Data Engineering for Market Research

I wanted to set up my computer for more advanced market research that requires tons of data, in this post I'll share how I solved some of my problems. DE is a large part of the setup, but not the all of it.

Table of Contents

Problem: Storing historical data across intervals and tickers, and snapshots of full options chains for some of the most optioned tickers, in a sane, efficient, and easy-to-access-later way.
Problem: Real Time Alert?
- Solution: Prefect for task scheduling and tracking
Problem: Handling real time streaming data?
- Solution: a Kafka-esque event streaming service
Problem: managing multiple local long-running processes?
Solution: Convert them to launchd(8) jobs and let the OS handle it

Problem: Storing historical data across intervals and tickers, and snapshots of full options chains for some of the most optioned tickers, in a sane, efficient, and easy-to-access-later way.

Huge volume of data

Even if I only store sparse chain snapshots (<5 snapshots per day) and low-resolution (1 min to daily) spot ohlcv data.

The chains I currently fetch frequently and store are: spx vix nvda googl aapl meta smh qqq. Initially I wanted to cover all mags and some tickers I'm interested in, but it's just too much. I'd love to get RTY chains, but the API I'm currently using won't let me.

I gave up fetching NDX and RUT chains, they're about 1/2 size of SPX chain (very heavy). The reason I wanted to use QQQ and RTY as a proxy for both indexes is because I've seen Cboe's research doing that.

The most optioned ticker is obviously, SPX. The tenors span from today all the way to 2030, and there are roughly 26,500 total strikes across all tenors at any date as of the time I'm writing this post.

Now let's talk about 1 min data. For 1 ticker, we have 390 rows of data per day, for 1 year (252 days), it's 98280 rows.

I only store SPX and DJI components' 1 min data, about 519 tickers in total, plus some indexes. Let's say 530 in total. For 1 year, total rows would be 52088400. Yes, that's 52 million rows, it would take around 4 GB of disk space using ArcticDB's columnar store (LMDB backend).

How do you even organize this?

If you just have daily data for a few tickers, I think it's acceptable to just put them in CSVs, like this:

.
└── data
    └── 20250321 # manual time partition by DAY
        └── 1min # interval
            └── spx.csv # just 390 rows :)

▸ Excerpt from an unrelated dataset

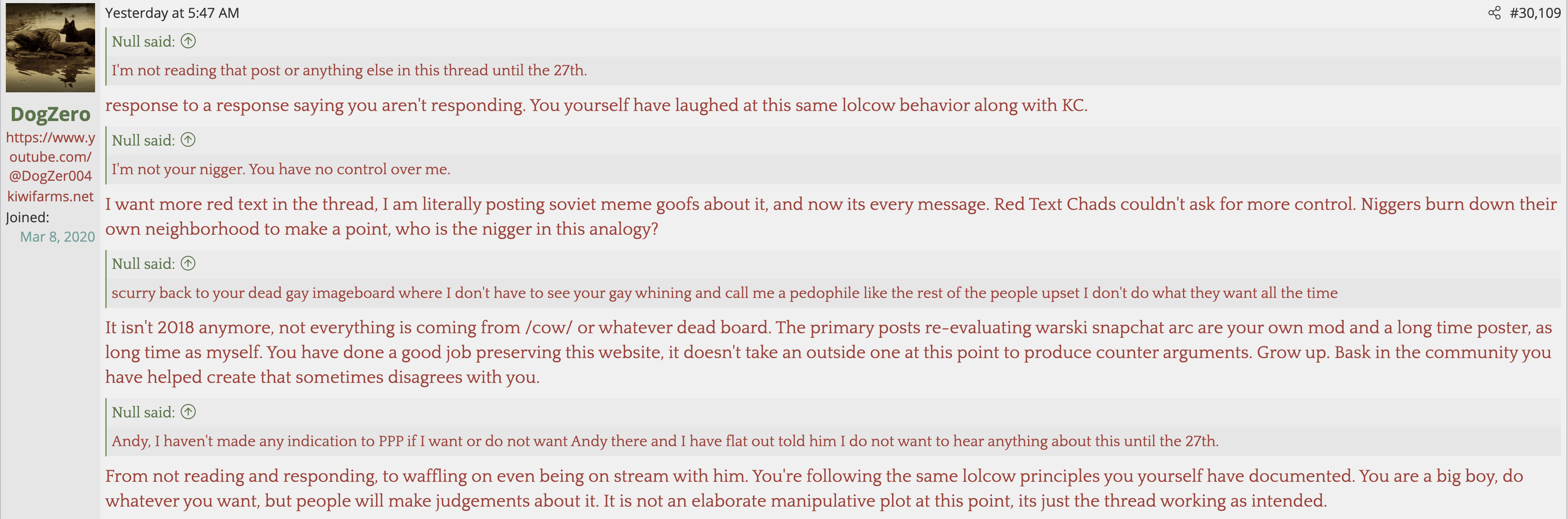
Task: Open the post permalink #30,109
Action: (1535, 13)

But the chain's snapshots are a LOT messier. The equites' and indexes's historical OHLC(V) data is just trades, not quotes, the chain (just level one) contains trades and quotes (TAQ) and time for both. And we have the "calcs" (greeks), OI, contract specs, regulation related flags (like penny pilot, not useful but it's in the returned data). There are more than 60 columns for each strike, which is massive. 1 SPX snapshots takes >20MB on ArcticDB iirc.

What about just use a large parquet file / duckdb for everything, or 1 per ticker?

I still think it's a mess on disk.

duckdb is recommended by so many people, I'm currently happy with my stack so I'm not investing time learning it.

don't even mention sqlite! I tried it and the thing was really really huge, sqlite have limited data types, is slow and space-inefficient.

Current solution: ArcticDB and QuestDB

Because I use pandas for most of my analysis, ArcticDB is a pretty good choice. Their tag line is to 'let quant spin up analysis in seconds', and I gotta say it's very ergonomic, if you look past the non-existent support for MultiIndex pandas DataFrames.

ArcticDB provides a very nice interface to organize your data in a hierarchical way (db -> library -> symbol (aka table)). No explicit schema definition. Design is time series focused, you can append only if the first datetime in the data you want to append is after the current last row's datetime. And you can update a table, by replacing a range (by datetime) of data implied by the new data.

Data is versioned nicely and you can create snapshots of a db, or part of it as you like, very flexible. You never have to mess with nested dir path again! Which is a big plus.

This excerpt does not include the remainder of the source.